La maîtrise des capacités permet d’éviter un effondrement des taux de fret malgré le ralentissement de la demande, contrairement à ce qui se passe dans le transport maritime conteneurisé.
Source : Upply
Selon les dernières estimations de l’IATA, l’industrie du fret aérien devrait conclure l’année 2022 avec un chiffre d’affaires total de 201,4 milliards de dollars, en baisse de 1,4% rapport à l’année précédente. La recette unitaire devrait. quant à elle rester en progression (+7,2% par rapport à 2021), même si l’on est loin des taux de croissance à deux chiffres de 2020 et 2021. Le trafic, enfin, devrait s’établir à 60,3 millions de tonnes, soit une diminution de 8,1% par rapport à 2021.
L’année 2023, en revanche, va marquer la fin de ce cycle favorable aux finances des compagnies aériennes en matière d’activité cargo. Selon les prévisions de l’IATA, le chiffre d’affaires devrait s’élever à 149,4 milliards de dollars, soit une chute de 25,8% en glissement annuel. L’activité cargo représentera ainsi 19,2% des revenus totaux des compagnies aériennes, contre 27,7% en 2022 et un record de 40,4% en 2021. Le trafic est prévu en baisse de 4,3%, à 57,7 Mt. Ce ralentissement pèsera lourdement sur la recette unitaire puisque l’IATA anticipe un déclin de 22,6% sur ce point.
Plusieurs facteurs expliquent la dureté de ce retournement. Tout d’abord, la situation économique générale se dégrade, avec une croissance mondiale annoncée en nette baisse. D’autre part, même si elle tend à se stabiliser voire à régresser légèrement, l’inflation reste à des niveaux élevés, ce qui pénalise la consommation et la production.

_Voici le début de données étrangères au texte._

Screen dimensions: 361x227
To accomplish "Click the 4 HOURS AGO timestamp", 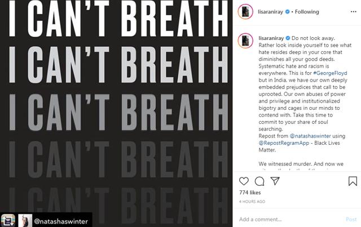I will (x=252, y=202).
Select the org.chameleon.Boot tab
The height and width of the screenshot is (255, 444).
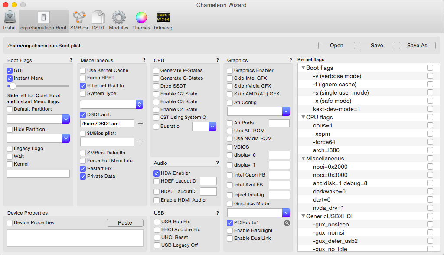tap(43, 20)
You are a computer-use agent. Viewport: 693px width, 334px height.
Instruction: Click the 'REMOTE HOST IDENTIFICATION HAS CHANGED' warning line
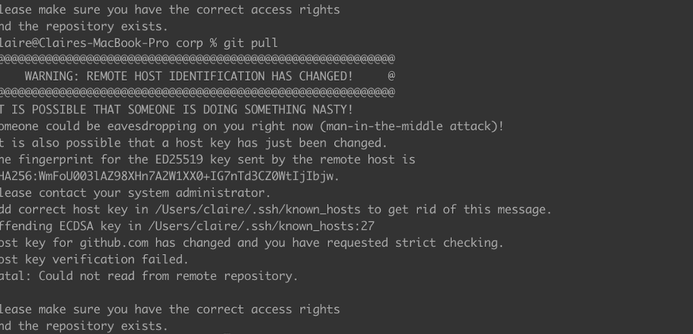pos(189,76)
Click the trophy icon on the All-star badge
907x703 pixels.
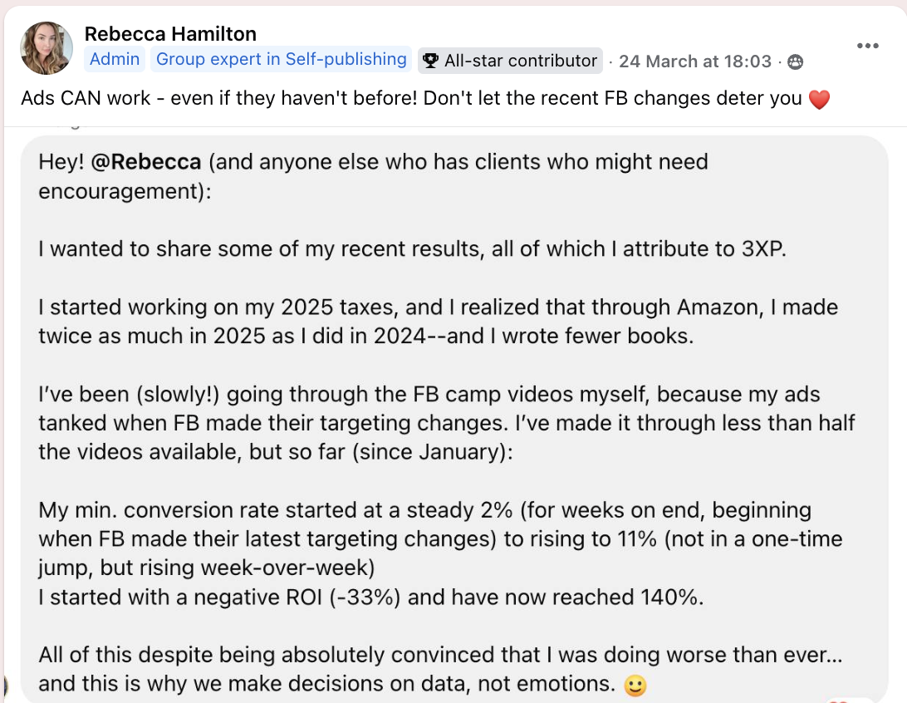click(x=430, y=60)
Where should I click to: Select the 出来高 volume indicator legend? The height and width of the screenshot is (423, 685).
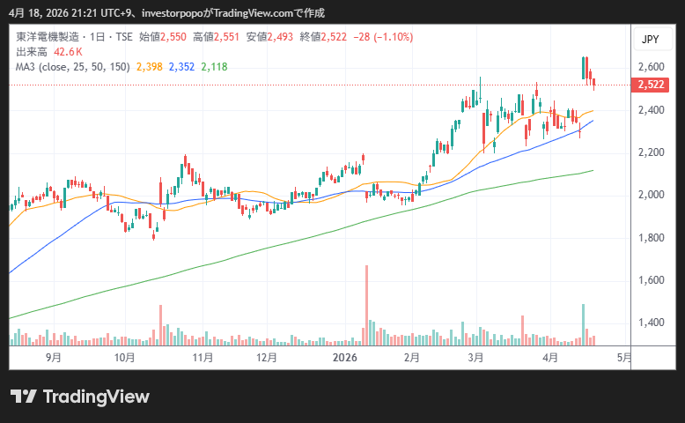click(x=32, y=52)
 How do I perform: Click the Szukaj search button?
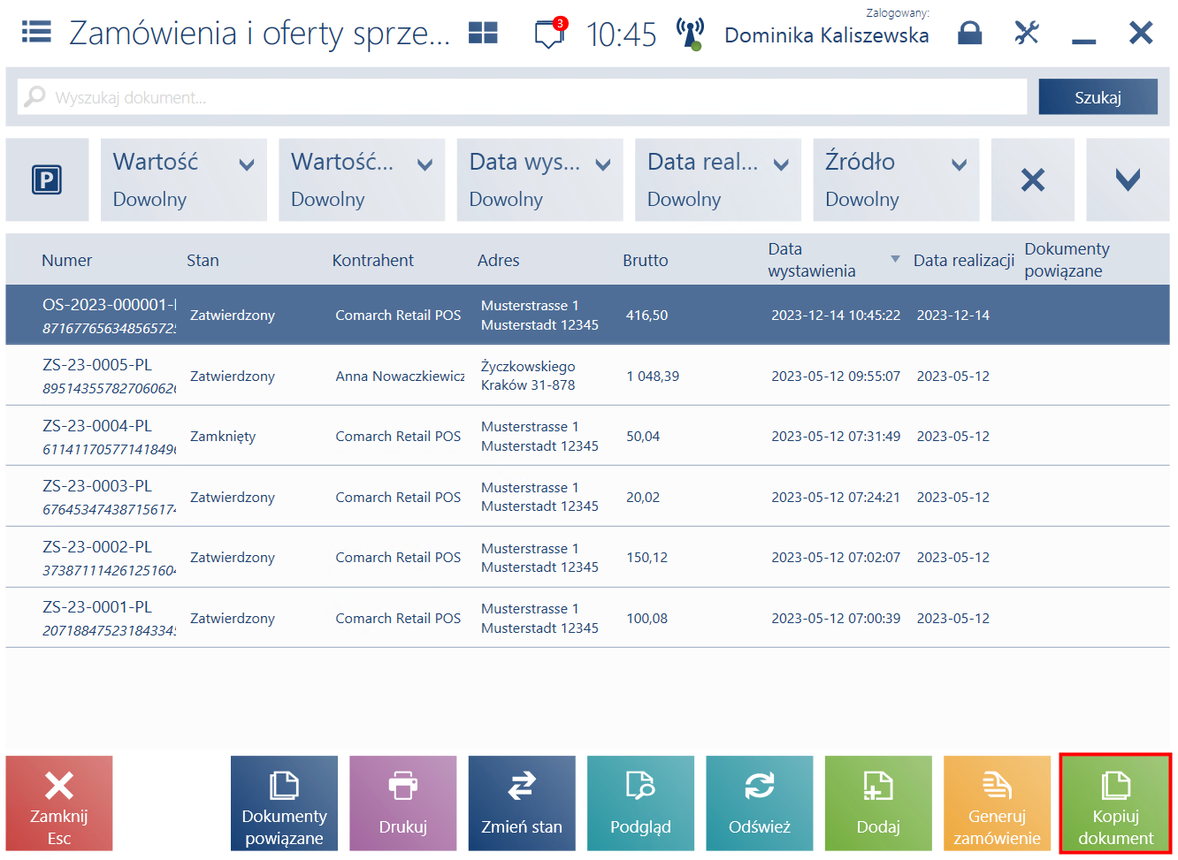tap(1098, 97)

Les nouvelles commandes à l'exportation, un indicateur connu pour être un bon baromètre de l’évolution du fret aérien, manquent aussi toujours de dynamisme. L'indice PMI mondial reste en dessous du seuil des 50, ce qui témoigne d’une contraction. "La Chine et la Corée ont enregistré une légère hausse des nouvelles commandes à l'exportation en octobre par rapport à septembre, tout en restant sous la barre des 50, tandis que les autres grandes économies ont poursuivi leur baisse", précise l’IATA en insistant sur le cas de l’Allemagne, très touchée par l’impact de la guerre en Ukraine. Dans ce pays, les commandes à l’exportations sont à des niveaux inférieurs à 50 depuis mars.

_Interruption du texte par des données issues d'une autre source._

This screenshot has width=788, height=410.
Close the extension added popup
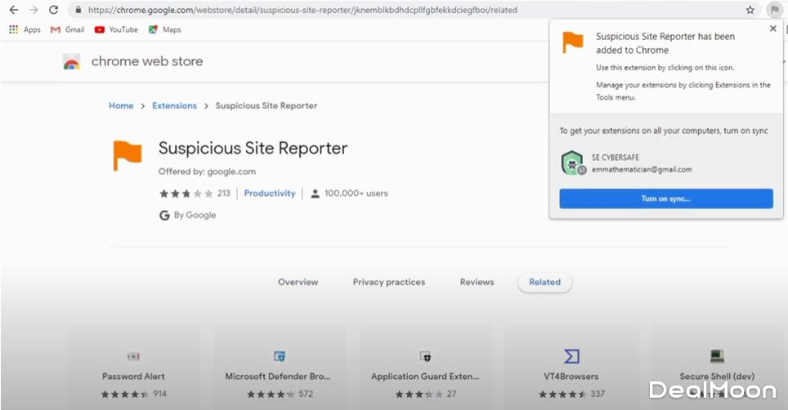coord(773,29)
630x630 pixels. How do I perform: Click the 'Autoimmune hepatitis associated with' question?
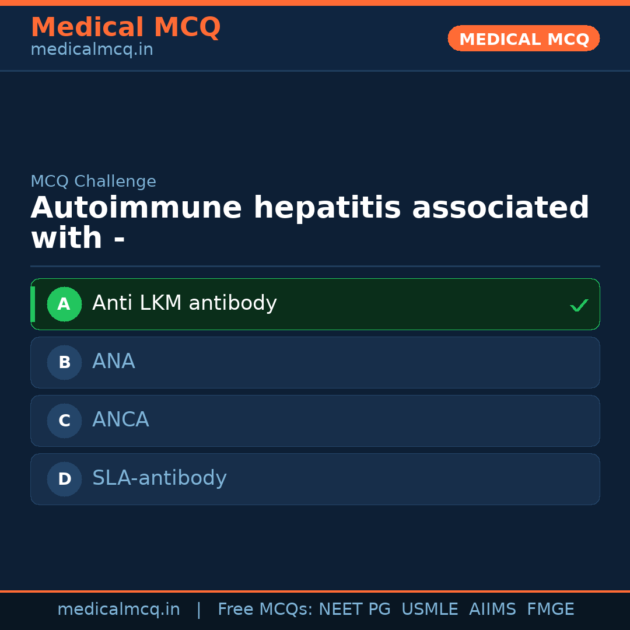click(x=310, y=223)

Enfin, des paramètres spécifiques nuisent au fret aérien. Tout d’abord, après avoir connu une réduction de son différentiel de compétitivité avec le transport maritime, le fret aérien connaît désormais le mouvement inverse. En raison de l’affaiblissement de la demande, les chargeurs n’ont désormais pas de difficultés à accéder aux capacités maritimes, et n’ont donc pas besoin de se tourner vers l’aérien faute de place sur les navires. D’autre part, les taux de fret maritimes ont considérablement diminué, en particulier sur l’Asie-Europe où ils ne sont plus si loin des niveaux pré-pandémiques. L’écart entre les prix du maritime et ceux de l’aérien s’est donc à nouveau creusé.
Ensuite, la forte appréciation du dollar est une mauvaise nouvelle pour les compagnies sur le front des coûts d’exploitation, beaucoup de dépenses étant libellés en dollars, souligne l’IATA. La poursuite du redressement de l’activité de transport de passagers devrait toutefois, en l’état actuel des prévisions, permettre à l’industrie mondiale du transport aérien de sortir du rouge. Le résultat net devrait s’établir à 4,7 milliards de dollars, contre un déficit de 6,9 Md$ en 2022, 42 Md$ en 2021 et 137,7 Md$ en 2020.